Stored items
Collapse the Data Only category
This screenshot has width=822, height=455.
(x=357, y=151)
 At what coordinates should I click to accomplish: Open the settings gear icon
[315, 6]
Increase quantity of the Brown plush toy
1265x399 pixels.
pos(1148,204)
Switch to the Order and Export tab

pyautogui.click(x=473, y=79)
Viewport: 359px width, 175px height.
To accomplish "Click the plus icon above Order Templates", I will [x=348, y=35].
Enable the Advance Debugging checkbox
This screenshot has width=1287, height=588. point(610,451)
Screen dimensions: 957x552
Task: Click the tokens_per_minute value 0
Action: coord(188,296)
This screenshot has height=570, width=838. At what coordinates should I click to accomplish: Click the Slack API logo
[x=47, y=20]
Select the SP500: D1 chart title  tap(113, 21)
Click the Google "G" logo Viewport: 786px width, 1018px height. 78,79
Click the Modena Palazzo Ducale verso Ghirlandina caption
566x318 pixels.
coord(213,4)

▶ **TASK BRIEF**
From the entries above, extract only the lines running from the one containing "At what coordinates should I click to accomplish: Open" through the one containing "Viewport: 359px width, 175px height.", inclusive.

▶ **SOLUTION TO THE EXERCISE**
 At what coordinates should I click to accomplish: Open the settings gear icon
[315, 6]
Increase quantity of the Brown plush toy
1265x399 pixels.
pos(1148,204)
Switch to the Order and Export tab

pyautogui.click(x=473, y=79)
Viewport: 359px width, 175px height.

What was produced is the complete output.